[Saved entries]
+---+

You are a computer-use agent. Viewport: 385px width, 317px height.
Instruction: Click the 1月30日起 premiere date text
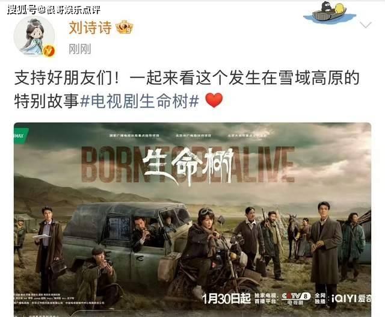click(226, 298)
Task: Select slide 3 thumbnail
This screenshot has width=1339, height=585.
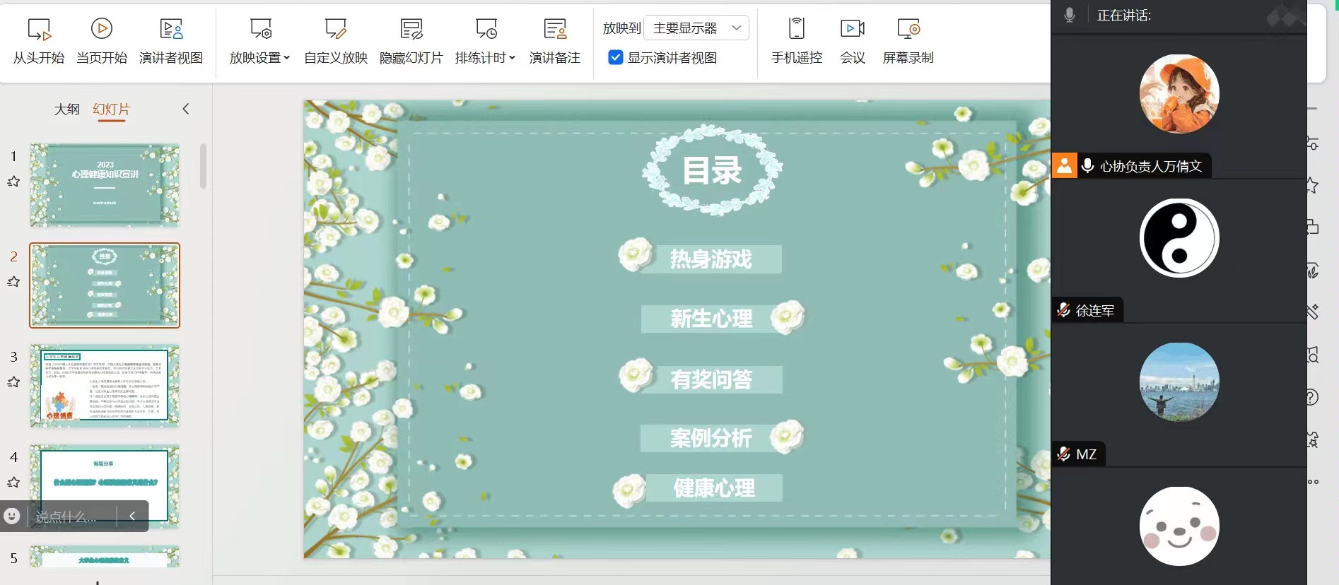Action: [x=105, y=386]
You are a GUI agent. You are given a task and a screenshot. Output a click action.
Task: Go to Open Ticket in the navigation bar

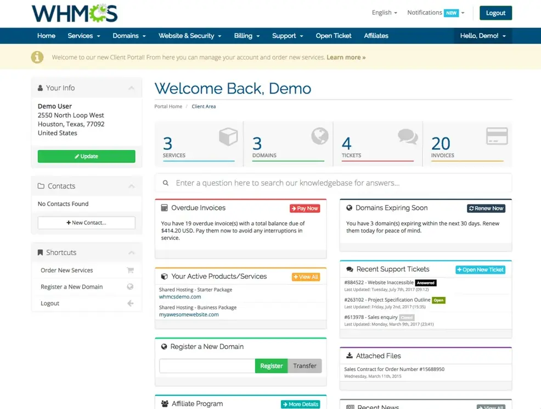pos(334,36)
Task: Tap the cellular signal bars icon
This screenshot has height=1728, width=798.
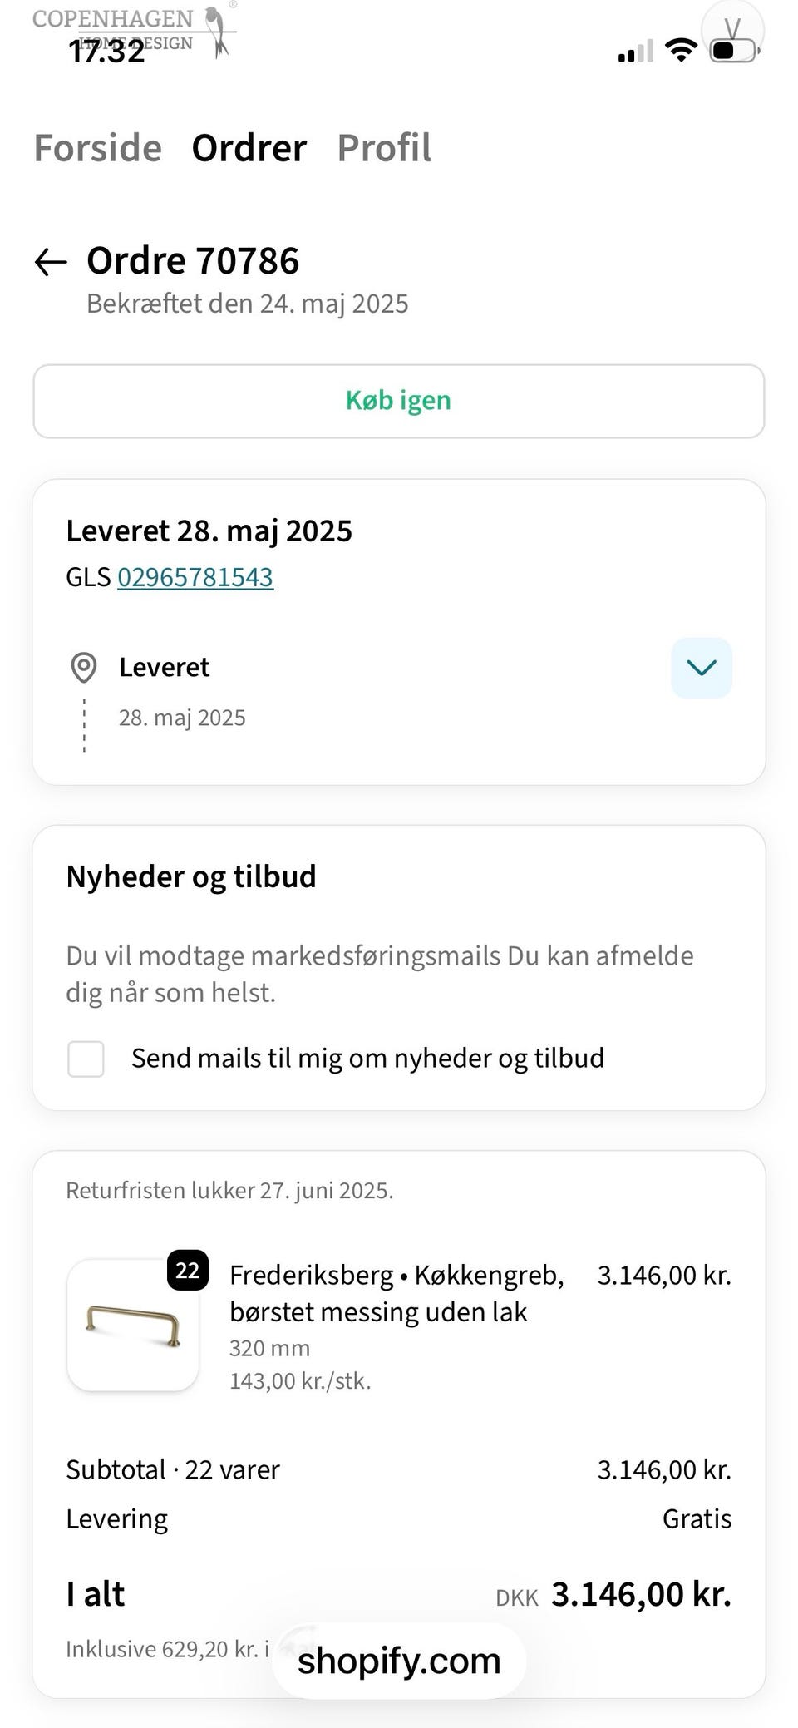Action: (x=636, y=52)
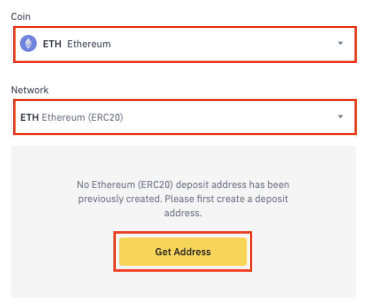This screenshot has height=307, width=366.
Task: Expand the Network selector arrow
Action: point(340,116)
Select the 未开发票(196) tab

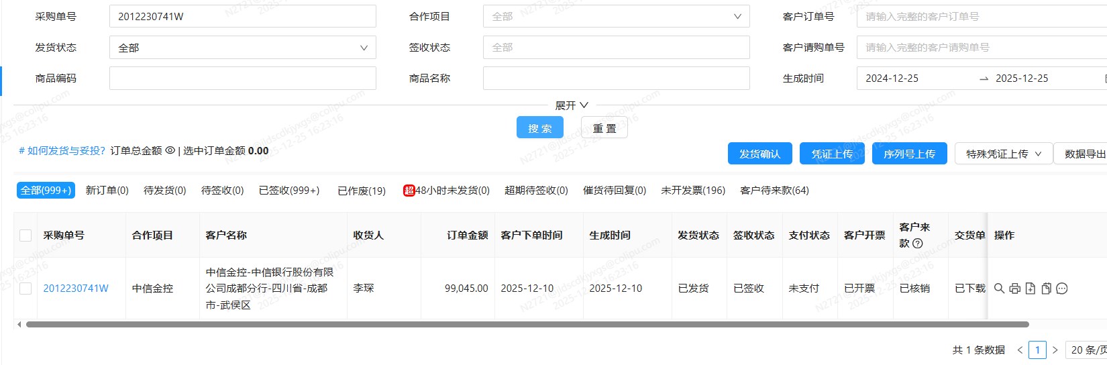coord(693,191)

+---+

- Instruction:
Please write out the records word for word, starting at the line containing "Task: Tap the cellular signal bars icon" and ending at the end of the records, leaving the pictures out of your answer.

- Task solution:
Task: Tap the cellular signal bars icon
This screenshot has height=1728, width=798.
Action: (x=636, y=52)
This screenshot has height=307, width=366.
Task: Expand the Network selector arrow
Action: point(340,116)
Select the 未开发票(196) tab

coord(693,191)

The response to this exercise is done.